In Dallas County, health officials don’t report recoveries because they don’t think they can reliably compile the data, said Dr. Philip Huang, director of Dallas County’s health department.
“When you consider we’ve had over 70,000 cases reported here, we can’t call them all back and say, ‘Hey, are you recovered yet? Are you feeling fine now?’ ” he said.
The CDC has acknowledged that for some patients, symptoms including loss of taste or smell can linger for weeks or months after someone is no longer contagious.
But across the country, patients have reported that a variety of symptoms, including fatigue and fogginess, persist long after the initial illness.
More long-term effects on the body have been identified, such as lasting damage to the heart, scarring of the lungs, brain damage that can cause strokes and seizures, and an increased likelihood of blood clots and blood vessel problems, according to the Mayo Clinic.
“We’re discovering more and more subacute and chronic complications of the infection, so it’s not just like the flu, where you get it for a few days and then you’re over it,” Dr. Richard Robbins, chairman of the department of medicine at Houston Methodist Hospital, told the Texas Medical Center.
But information about long-term effects remains unclear. Health experts still can’t say with certainty who is most at risk for lingering symptoms, why they occur in some patients but not others, and how long they might persist.
With long-haulers, the more common lasting effects are often similar to the initial symptoms of the virus, health experts have said.
“Their lung function and overall muscle mass take a long time to recover, often needing multiple medications, inhalers, oxygen and physical therapy to gain back strength,” Dr. Janice Johnston, medical director of Redirect Health in Scottsdale, Ariz., told HuffPost.
Some experts have guessed that the body’s immune response, which is often responsible for complications that occur during serious cases of the virus, may cause changes in different parts of the body, including the lungs, which makes symptoms linger.
Numbers are hard to track
It’s difficult to know what proportion of patients suffer lingering symptoms, authorities say. Long-term symptoms are managed primarily by personal physicians and aren’t likely to be reported to health departments.
Some early studies have indicated coronavirus long-haulers may be fairly common. A study published by the CDC in July found that of nearly 300 people, 35% said they didn’t feel they were at full health two to three weeks after they tested positive.
In Italy, 87% of a group of about 150 patients who were hospitalized with the virus said they were still experiencing symptoms about two months after their release, according to a study published in the Journal of the American Medical Association in July.
In Bergamo, Italy, which was especially hard-hit by the outbreak, doctors are following up with COVID-19 patients who had been hospitalized. Of the first 750 people who were screened, about 30% had trouble breathing or had scarring on their lungs, and 30% more had problems associated with inflammation and blood clotting, The New York Times reported.
Local health departments have recommended that people who experience lingering problems because of the virus manage their symptoms with their primary care providers. In Texas, state health officials said the number of long-haulers probably would not be known until a larger study is carried out.

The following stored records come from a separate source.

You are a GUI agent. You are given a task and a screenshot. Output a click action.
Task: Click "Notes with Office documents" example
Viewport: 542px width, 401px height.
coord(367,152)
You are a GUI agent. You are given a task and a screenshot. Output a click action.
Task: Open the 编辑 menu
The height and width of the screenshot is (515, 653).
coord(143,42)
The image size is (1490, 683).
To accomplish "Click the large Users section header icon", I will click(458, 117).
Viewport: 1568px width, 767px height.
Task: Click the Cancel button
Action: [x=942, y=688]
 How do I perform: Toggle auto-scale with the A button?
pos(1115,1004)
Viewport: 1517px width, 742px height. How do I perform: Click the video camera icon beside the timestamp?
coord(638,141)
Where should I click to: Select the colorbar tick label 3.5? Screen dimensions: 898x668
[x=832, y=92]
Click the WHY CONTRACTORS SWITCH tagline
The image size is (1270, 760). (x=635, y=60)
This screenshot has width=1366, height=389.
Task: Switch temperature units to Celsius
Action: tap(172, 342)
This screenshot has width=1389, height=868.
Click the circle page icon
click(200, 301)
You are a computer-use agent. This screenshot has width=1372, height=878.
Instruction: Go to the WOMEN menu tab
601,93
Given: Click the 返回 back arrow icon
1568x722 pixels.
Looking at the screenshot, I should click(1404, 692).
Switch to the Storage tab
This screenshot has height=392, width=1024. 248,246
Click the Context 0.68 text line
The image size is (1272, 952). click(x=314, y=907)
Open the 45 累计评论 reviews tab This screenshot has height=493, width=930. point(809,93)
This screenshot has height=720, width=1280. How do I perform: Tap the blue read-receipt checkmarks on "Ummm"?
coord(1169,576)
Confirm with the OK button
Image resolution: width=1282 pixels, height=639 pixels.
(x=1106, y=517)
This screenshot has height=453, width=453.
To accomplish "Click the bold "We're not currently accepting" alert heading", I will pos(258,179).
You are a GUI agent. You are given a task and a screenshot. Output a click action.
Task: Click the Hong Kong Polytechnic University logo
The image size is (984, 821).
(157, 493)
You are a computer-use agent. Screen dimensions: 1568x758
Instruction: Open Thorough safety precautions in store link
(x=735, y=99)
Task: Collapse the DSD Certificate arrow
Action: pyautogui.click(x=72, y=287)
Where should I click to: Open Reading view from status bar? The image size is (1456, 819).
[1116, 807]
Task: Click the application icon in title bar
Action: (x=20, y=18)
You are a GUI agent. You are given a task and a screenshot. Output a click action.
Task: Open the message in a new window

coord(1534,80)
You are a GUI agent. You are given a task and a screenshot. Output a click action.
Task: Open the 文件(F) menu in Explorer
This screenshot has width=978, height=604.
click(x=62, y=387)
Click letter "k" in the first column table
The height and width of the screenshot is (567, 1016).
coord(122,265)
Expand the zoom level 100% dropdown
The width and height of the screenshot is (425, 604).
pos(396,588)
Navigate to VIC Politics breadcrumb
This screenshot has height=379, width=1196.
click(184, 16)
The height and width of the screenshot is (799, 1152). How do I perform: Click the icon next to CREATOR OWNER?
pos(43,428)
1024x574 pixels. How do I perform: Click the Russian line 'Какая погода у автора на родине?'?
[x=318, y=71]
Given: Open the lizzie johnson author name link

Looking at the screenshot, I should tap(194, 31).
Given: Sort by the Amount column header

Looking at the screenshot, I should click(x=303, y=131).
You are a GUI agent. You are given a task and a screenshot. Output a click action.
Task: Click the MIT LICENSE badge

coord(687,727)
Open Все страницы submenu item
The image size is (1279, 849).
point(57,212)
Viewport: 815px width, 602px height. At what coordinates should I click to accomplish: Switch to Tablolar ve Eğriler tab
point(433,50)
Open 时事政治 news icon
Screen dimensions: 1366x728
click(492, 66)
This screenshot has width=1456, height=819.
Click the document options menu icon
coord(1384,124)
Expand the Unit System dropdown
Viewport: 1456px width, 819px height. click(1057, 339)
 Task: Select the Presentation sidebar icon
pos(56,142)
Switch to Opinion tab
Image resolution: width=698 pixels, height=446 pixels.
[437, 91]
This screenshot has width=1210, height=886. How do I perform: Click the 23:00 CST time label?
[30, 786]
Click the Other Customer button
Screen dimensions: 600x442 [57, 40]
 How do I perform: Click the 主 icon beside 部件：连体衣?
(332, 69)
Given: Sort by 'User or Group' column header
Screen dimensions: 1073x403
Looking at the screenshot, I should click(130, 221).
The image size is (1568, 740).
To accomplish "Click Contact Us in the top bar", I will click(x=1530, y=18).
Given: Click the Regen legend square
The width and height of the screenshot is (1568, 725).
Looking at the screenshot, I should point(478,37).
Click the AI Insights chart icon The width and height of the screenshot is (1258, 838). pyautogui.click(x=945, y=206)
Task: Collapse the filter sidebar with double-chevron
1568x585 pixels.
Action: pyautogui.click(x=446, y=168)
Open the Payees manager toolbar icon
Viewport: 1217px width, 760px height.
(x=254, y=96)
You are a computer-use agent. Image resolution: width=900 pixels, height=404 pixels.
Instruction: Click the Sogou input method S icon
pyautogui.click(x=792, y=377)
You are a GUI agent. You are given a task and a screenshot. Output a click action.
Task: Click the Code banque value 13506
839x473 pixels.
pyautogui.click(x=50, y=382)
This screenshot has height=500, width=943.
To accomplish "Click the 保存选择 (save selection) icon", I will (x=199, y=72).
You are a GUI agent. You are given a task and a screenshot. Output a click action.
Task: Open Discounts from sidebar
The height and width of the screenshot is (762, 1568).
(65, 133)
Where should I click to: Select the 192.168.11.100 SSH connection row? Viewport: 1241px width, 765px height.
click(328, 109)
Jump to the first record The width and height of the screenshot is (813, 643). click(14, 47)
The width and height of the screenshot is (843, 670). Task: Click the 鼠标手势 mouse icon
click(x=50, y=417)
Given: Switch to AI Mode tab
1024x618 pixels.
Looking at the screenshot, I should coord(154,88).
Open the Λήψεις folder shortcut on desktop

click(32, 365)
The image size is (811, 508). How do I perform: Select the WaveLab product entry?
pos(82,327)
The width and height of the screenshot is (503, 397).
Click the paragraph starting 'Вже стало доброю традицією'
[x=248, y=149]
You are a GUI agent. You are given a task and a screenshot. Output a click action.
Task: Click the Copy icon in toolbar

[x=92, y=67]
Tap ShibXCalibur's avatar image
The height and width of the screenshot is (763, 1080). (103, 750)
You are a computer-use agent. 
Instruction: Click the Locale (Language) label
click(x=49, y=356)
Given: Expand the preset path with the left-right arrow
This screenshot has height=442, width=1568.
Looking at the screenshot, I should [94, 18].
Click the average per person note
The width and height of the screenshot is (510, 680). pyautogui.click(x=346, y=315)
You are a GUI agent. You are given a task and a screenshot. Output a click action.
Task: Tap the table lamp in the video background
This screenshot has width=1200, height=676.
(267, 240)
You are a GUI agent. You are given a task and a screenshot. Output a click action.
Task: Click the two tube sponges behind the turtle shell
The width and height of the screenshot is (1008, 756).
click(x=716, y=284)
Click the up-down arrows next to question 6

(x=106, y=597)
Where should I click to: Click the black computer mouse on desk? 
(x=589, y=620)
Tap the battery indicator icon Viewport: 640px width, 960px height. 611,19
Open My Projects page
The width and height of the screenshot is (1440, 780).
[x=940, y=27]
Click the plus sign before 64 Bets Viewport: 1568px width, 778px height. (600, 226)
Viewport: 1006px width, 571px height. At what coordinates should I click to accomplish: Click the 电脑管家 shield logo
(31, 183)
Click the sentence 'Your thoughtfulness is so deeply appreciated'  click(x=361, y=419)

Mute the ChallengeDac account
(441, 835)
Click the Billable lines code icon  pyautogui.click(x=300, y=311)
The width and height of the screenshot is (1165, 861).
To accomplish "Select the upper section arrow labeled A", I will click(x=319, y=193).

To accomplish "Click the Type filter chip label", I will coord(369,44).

Health experts say much more research is needed to understand the virus’s lasting effects.
“There are a lot of different areas to be looking at in terms of what symptoms patients could develop and what type of long-term … [conditions] they could have from this,” Dr. Jill Weatherhead, an assistant professor of tropical medicine and infectious diseases at Baylor College of Medicine, told the Texas Medical Center. “We don’t know who’s going to develop what. There’s just so much we don’t know yet about the disease.”